Dans un vaste hangar de Steinbach, au sud de la route des vins d’Alsace, des bouteilles défilent la tête en bas pour être soumises au processus de dégorgement, étape essentielle de la fabrication du crémant: on réfrigère le col de la bouteille pour emprisonner le dépôt dans un bouchon de glace. Puis on décapsule pour expulser le glaçon. Un vin pétillant doit être parfaitement brillant et limpide.

Cette méthode, identique à celle utilisée pour le champagne, a été appliquée à certains cépages alsaciens (pinots blanc, gris et noir, riesling, parfois associés au chardonnay) dès la fin du XIXe siècle, d’abord à toute petite échelle, avant une explosion de la production après la création de l’Appellation d’origine contrôlée (AOC) en août 1976.

Devant son hangar, Jacques Cattin, président du Syndicat des producteurs de crémant d’Alsace, a le sourire. Sur les 35 millions de bouteilles de crémants d’Alsace produites annuellement, deux millions sortent de sa cave.

Dominant largement en volume la production française de vins effervescents d’origine contrôlée (hors champagnes), le crémant d’Alsace se vend de mieux en mieux hors de France: 21% de la production est aujourd’hui exportée, contre 15% il y a dix ans.

Selon une étude de FranceAgriMer, la consommation mondiale de vins effervescents a cru de 4,1% entre 2005 et 2014, celle de vins tranquilles de seulement 1,3%.

Synonymes de fête, « les bulles ont extraordinairement le vent en poupe en Europe et dans le monde entier », constate Frédéric Bach, directeur de l’association des viticulteurs d’Alsace, alors que le crémant représente aujourd’hui le quart des volumes de vin AOC produit en Alsace.

En tête des acheteurs de crémant d’Alsace figurent la Belgique et l’Allemagne, mais les Etats-Unis, devenus les premiers consommateurs au monde de vins à bulles, offrent des perspectives prometteuses.

« Le crémant d’Alsace n’a pas forcément vocation à se développer encore beaucoup en volume. Notre souhait, c’est le positionnement dans le haut de gamme du marché mondial du vin effervescent », explique Olivier Sohler, directeur du Syndicat des producteurs de crémant d’Alsace, qui aspire à faire comprendre aux consommateurs anglo-saxons « la démarche qualitative qui se cache derrière le crémant ».

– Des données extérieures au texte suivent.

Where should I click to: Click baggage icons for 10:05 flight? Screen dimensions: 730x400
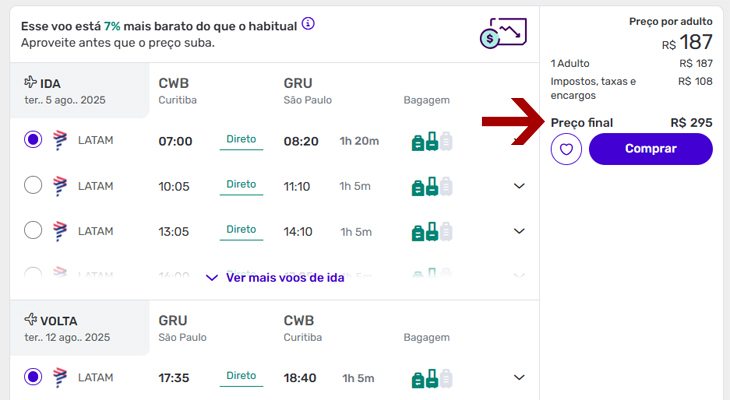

Compléxité aromatique et terroir

Une mission pas toujours facile, le crémant évoluant dans une sorte de « ventre mou » entre l’image de luxe associée au champagne et l’attractivité de produits meilleur marché comme le prosecco italien, prisé des amateurs de cocktails.

Face au prosecco, dont la deuxième fermentation (qui produit l’effervescence) se fait dans une cuve close et non dans la bouteille –ce qui revient nettement moins cher–, les producteurs de crémant d’Alsace ont tendance à repousser les limites de leur cahier des charges.

Celui-ci impose aujourd’hui une durée minimale de prise de mousse de douze mois (contre neuf à l’origine, en 1976), identique à celle des champagnes non millésimés.

Toutefois, certaines maisons laissent reposer des bouteilles 18, 24, 36 mois, et même cinq ans, pour produire des cuvées de prestige vendues jusqu’à 30 euros, l’allongement du temps de fermentation sur lattes augmentant la complexité aromatique.

Le choix d’une fermentation plus longue que le minimum requis n’est pas négligeable pour les petits producteurs, pour qui elle représente de la trésorerie en sommeil.

« Produire un crémant à 8 ou 10 euros la bouteille n’est pas toujours très rentable », constate Jean-Pierre Rietsch, qui produit des vins naturels à Mittelbergheim et souligne que « le produit n’est peut-être pas suffisamment valorisé ».

« En Alsace, il y a beaucoup de petits producteurs qui font du crémant, c’est très artisanal. Je ne sais pas si on peut influer sur l’avenir du crémant, face à des bulldozers comme le prosecco », estime Régine Baur, viticultrice à Voegtlinshoffen.

Pour le spécialiste des vins effervescents Guenaël Revel, « il faut faire attention à ne pas répondre uniquement par le volume à la demande étrangère: il faut rester authentique, car s’il y a bien une région qui a un terroir, c’est l’Alsace ».

« Pendant trop longtemps, on a pensé que les vins effervescents étaient des vins technologiques, pour lesquels tout se faisait en cuverie, mais la nouvelle génération a compris l’importance du terroir », se réjouit l’auteur d’un guide des « champagnes et autres bulles ».